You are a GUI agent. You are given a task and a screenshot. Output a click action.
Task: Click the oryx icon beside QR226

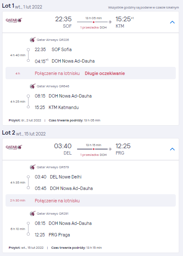click(33, 40)
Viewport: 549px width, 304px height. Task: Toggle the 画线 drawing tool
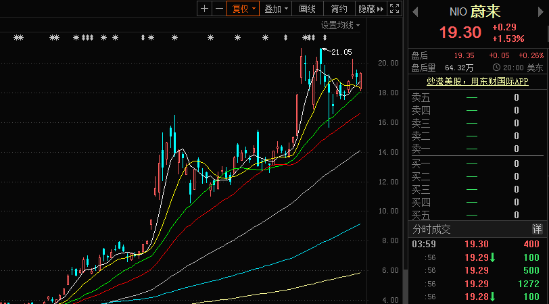tap(308, 9)
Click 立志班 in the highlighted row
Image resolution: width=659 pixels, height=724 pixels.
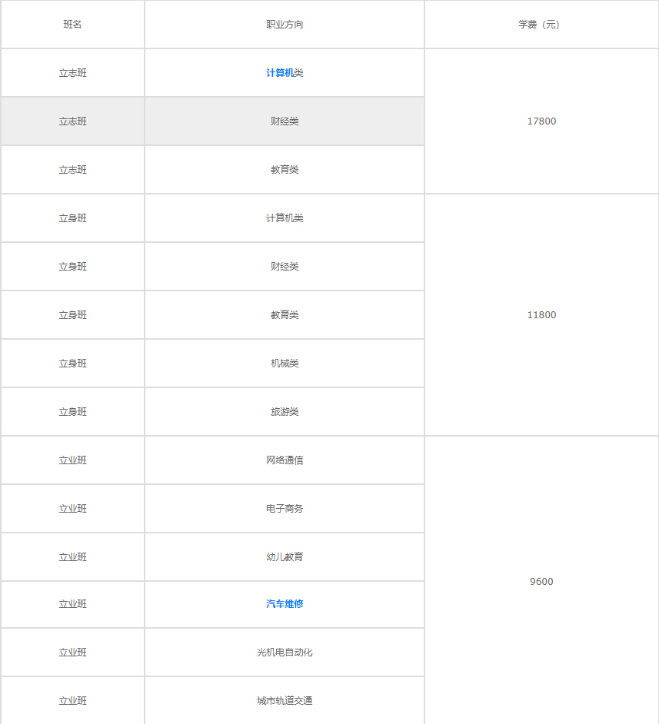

◆ **HOW TO COMPLETE THIS TASK**:
Retype the entries exactly, skipping every picture.

◆ **PROBLEM SOLUTION**:
You are a GUI agent. You are given a task and a screenshot. Output a click action.
Task: Click the oryx icon beside QR226

click(33, 40)
Viewport: 549px width, 304px height. Task: Toggle the 画线 drawing tool
tap(308, 9)
Click 立志班 in the highlighted row
Image resolution: width=659 pixels, height=724 pixels.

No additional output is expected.